Since 2010 Maeve has provided pro bono assistance to the voluntary advocacy group ‘Justice for Magdalenes’ and she is currently a member of the research group ‘Justice for Magdalenes Research‘. This group’s efforts are the subject of her recently published co-authored book, Ireland and the Magdalene Laundries: A Campaign for Justice (Bloomsbury/IB Tauris 2021). The recently published essay collection which she co-edited with Katherine O’Donnell and James M Smith, REDRESS: Ireland’s Institutions and Transitional Justice (UCD Press 2022) also draws on this work and considers how Ireland’s democracy might evolve if so-called ‘historical’ abuse survivors’ experiences and expertise were put to the fore.

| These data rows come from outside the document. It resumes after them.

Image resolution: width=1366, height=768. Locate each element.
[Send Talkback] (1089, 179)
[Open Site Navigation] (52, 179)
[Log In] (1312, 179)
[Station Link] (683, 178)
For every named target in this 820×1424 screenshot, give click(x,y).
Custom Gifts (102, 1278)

Maeve is voluntary co-director of the evidence-gathering initiative with Hogan Lovells LLP, ‘Clann: Ireland’s Unmarried Mothers and their Children: Gathering the Data’. She is also a lead pro bono lawyer in the case of Elizabeth Coppin v Ireland, currently awaiting judgment on the merits by the UN Committee Against Torture following a landmark admissibility decision in December 2019. Maeve’s legal research and advocacy concerning Ireland’s Magdalene Laundries abuse and the forced separation of unmarried families in Ireland during the 20th century has received international and national recognition; awards include UK Family Law Pro Bono Lawyer of the Year (2013), Ireland Fund of Great Britain Forgotten Irish Award (2013), University College Dublin Inaugural Alumni Achievement Award in Law (2014), Ireland/United States Alumni Association Inaugural Emerging Leader Award (2015), Lord Mayor of Dublin Award (2016), PILnet Local Pro Bono Impact Award (2018) and Financial Times Top 10 Most Innovative Lawyers (2019).

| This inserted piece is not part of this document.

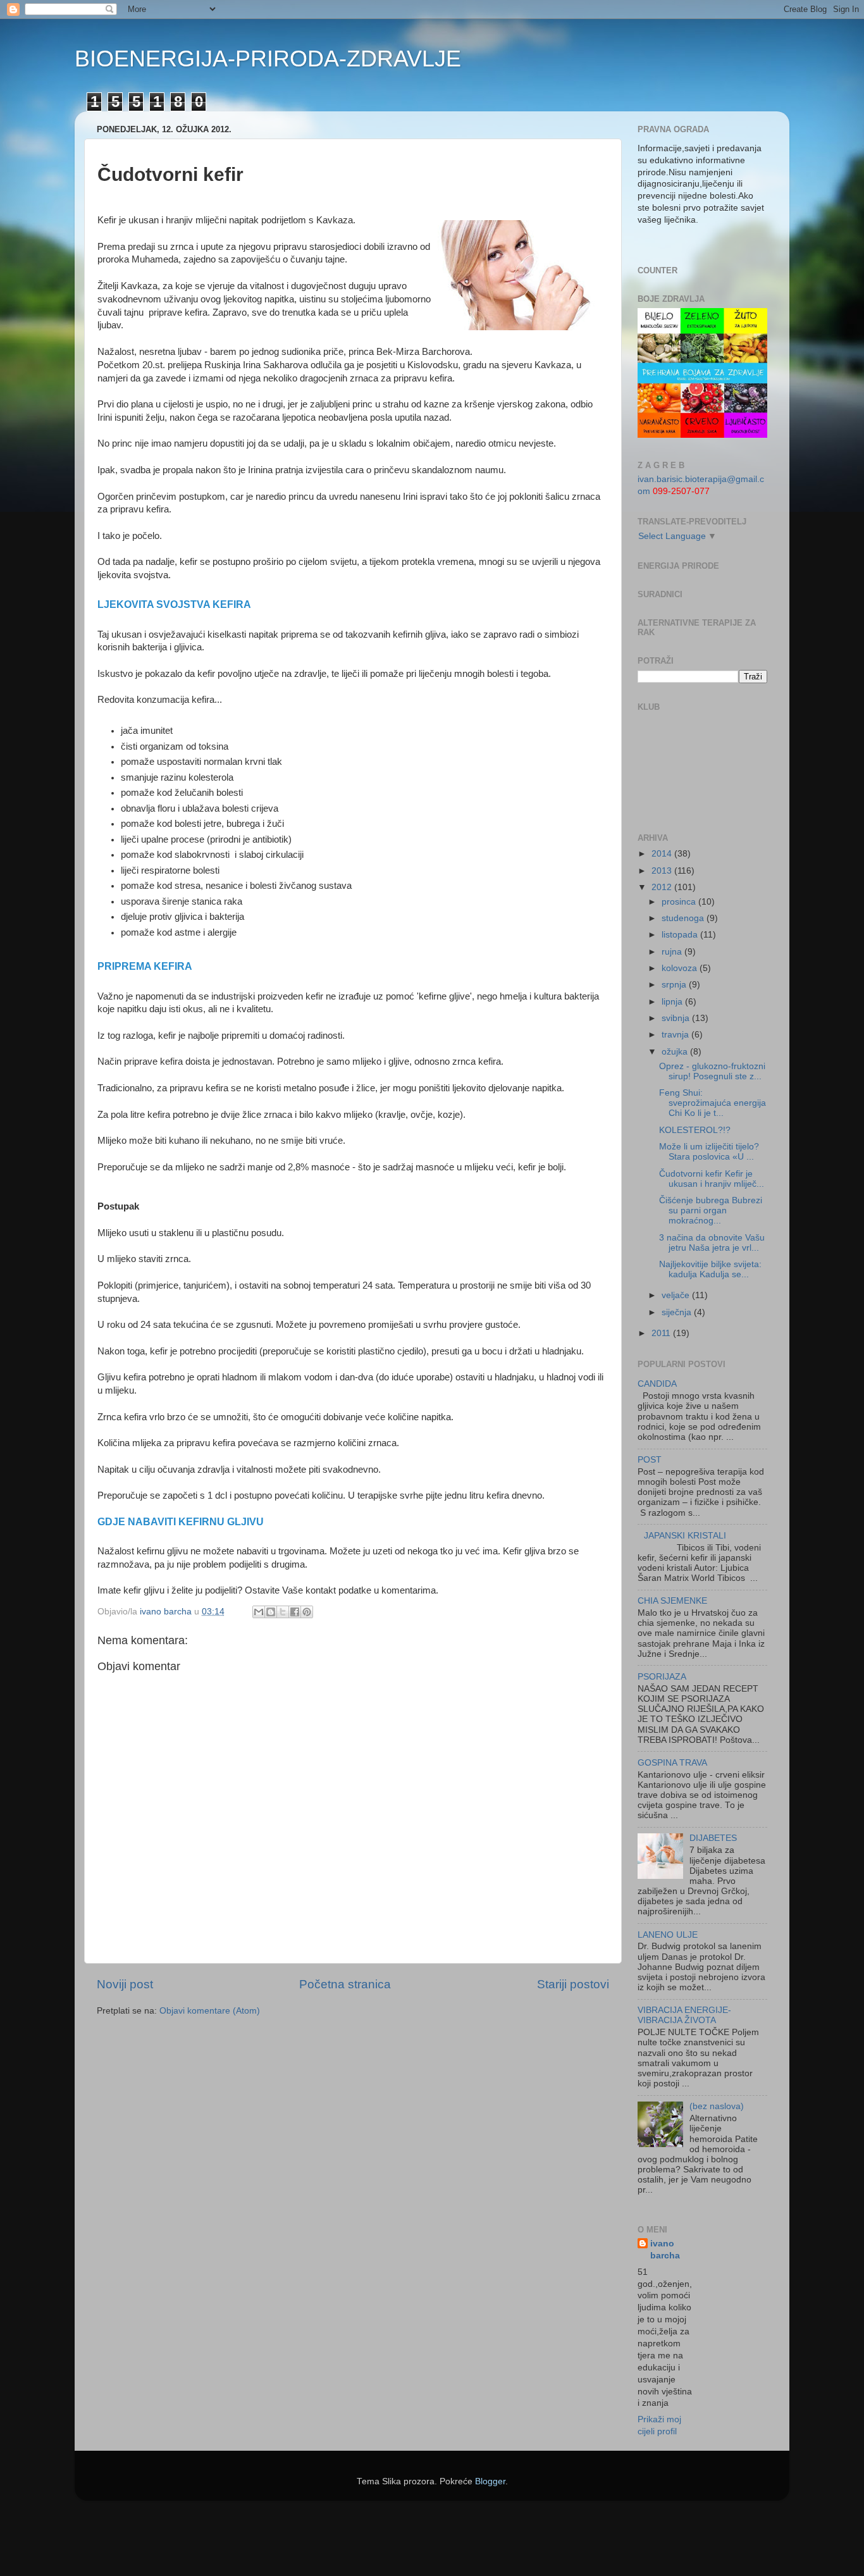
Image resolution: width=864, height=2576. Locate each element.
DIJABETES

Maeve is a barrister at 33 Bedford Row, London, and she is a registered Attorney at Law in New York. She has previously practised in family law, and between 2013 and 2014 she worked with Leigh Day solicitors representing 15,000 claimants from Bodo, Rivers State, Nigeria in their claim against Shell Petroleum Development Company in the Technology and Construction Division of the English High Court. She currently practises occasionally in the broad area of human rights law.

From October 2017 to January 2019 Maeve held the position of Senior Research and Policy Officer at the Irish Council for Civil Liberties where she undertook legal research, policy development and public advocacy in all areas of the ICCL’s work including human rights-based policing, state surveillance and data protection, deprivation of liberty, shrinking civil society space, judicial reform, access to justice for ‘historical’ systematic human rights abuses, and reproductive rights.

Maeve has previously worked as a Consultant to the United Nations Special Rapporteur on Torture, Professor Nils Melzer; Harvard Law School Global Human Rights Fellow at Equality Now; and researcher at the Harvard Law School Human Rights Program, the University of Minnesota Law School Human Rights Center and Just for Kids Law (UK).